Billie Holiday didn't just sing her songs. She lived them. She never wanted to be a “blues” singer, but she had plenty of blues too. Her voice was never “prefect,” but its sad beauty made her just about every jazz fan’s favorite vocalist. Journalist Linda Lipnack Kuehl was on of them. She conducted hundreds of interviews with Holiday’s colleagues and friends for a book she never lived to finish. Later biographers made use of her tapes, but they have gone unheard by the general public until now. Director James Erskine uses their voices and her music to tell her story in Billie, which releases today on DVD.
Everyone sort of knows a bit of Holiday’s story thanks to the questionable Diana Ross movie, Lady Sings the Blues and the scandalous details of her ghost-written (but better than you might have heard) tell-all memoir on which it was sort of based. She had terrible taste in men, bordering on outright masochism. She also struggled with drug addiction throughout her life, self-medicating for the stress of her abusive relationships and a hostile press.
Of course, she was also a terrific performer, as viewers can plainly hear throughout the film. We also hear the voices of numerous musicians—some famous in their own right, like Count Basie, Charles Mingus, Milt Hinton, and Artie Shaw, who tried to employ her as his band vocalist at a time when integrated bands were not widely accepted. Yet, some of the more interesting and candid reflections come from lesser-known sidemen, like Al Avola, a clarinetist in Shaw’s band and her former accompanists Jimmy Rowles and Bobby Tucker. However, nobody is as blunt-spoken as veteran Basie band drummer Jo Jones.

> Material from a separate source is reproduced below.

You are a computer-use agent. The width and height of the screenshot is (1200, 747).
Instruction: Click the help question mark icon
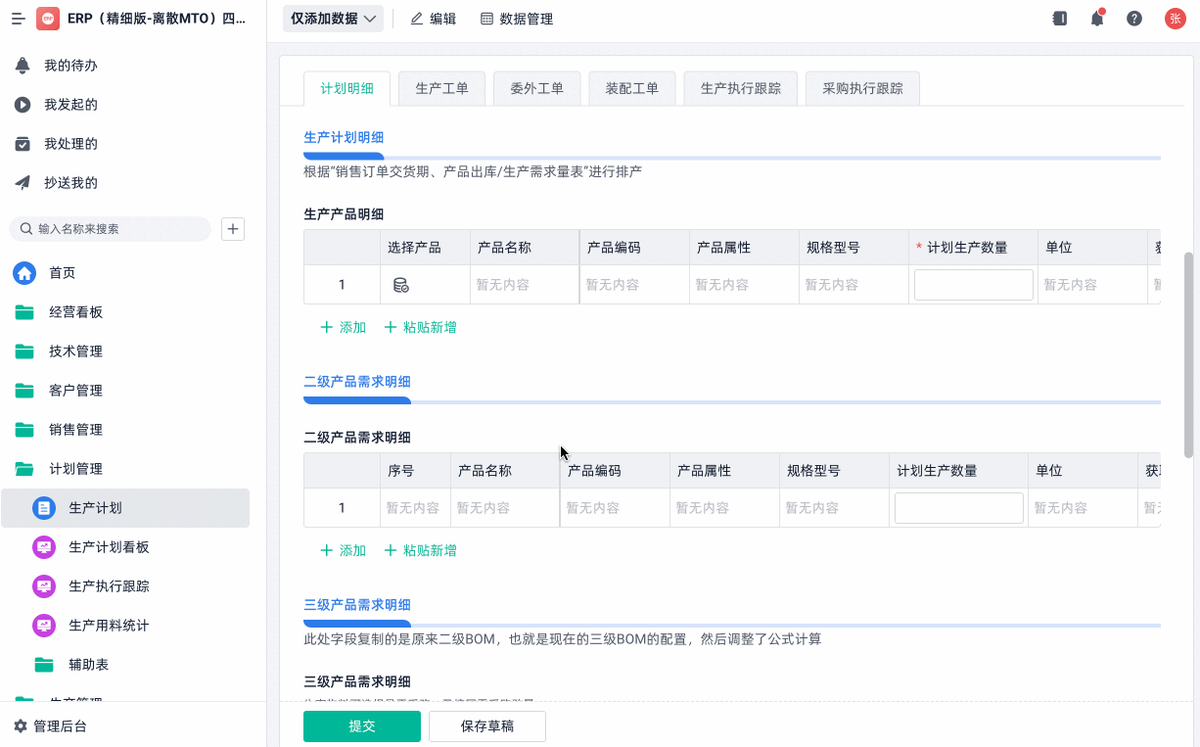[x=1134, y=18]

Holiday only speaks through her music in Erskine's doc, but that is more than sufficient to convey the truth of her life. Billie is nicely constructed, marrying up telling archival video of Holiday and her era with the disembodied testimonials on Kuehl’s tapes. Erskine choses some apt footage (but strangely not her haunting appearance with the legendary tenor-player, Lester Young on The Sound of Jazz.)
There is always a challenge for filmmakers profiling artists like Holiday or Charlie Parker to balance their widely-reported personal demons with the music that made fans care in the first place. Erskine generally does a pretty good job finding the right mix. If you broke the film down minute-by-minute, it might devote more time to her unfortunate relationships and the indignities of touring the segregated South than her classic music, but Erskine always sympathizes with Holiday. He also clearly sympathizes with Kuehl, whose own somewhat mysterious demise serves as an appropriately tragic coda, without overshadowing Holiday’s story.
It is hard to say which resonate with us more: Holiday’s early recordings with Basie and Young, which were sassy but still bittersweet, or the heartbreaking elegance of her late Ray Ellis arranged sessions, like Lady in Satin. Holiday died in 1959, but in many ways, she remains the definitive jazz vocalist. Erskine’s documentary gives a keen sense of why to viewers who don’t already get her. Highly recommended, Billie releases today (2/9) on DVD.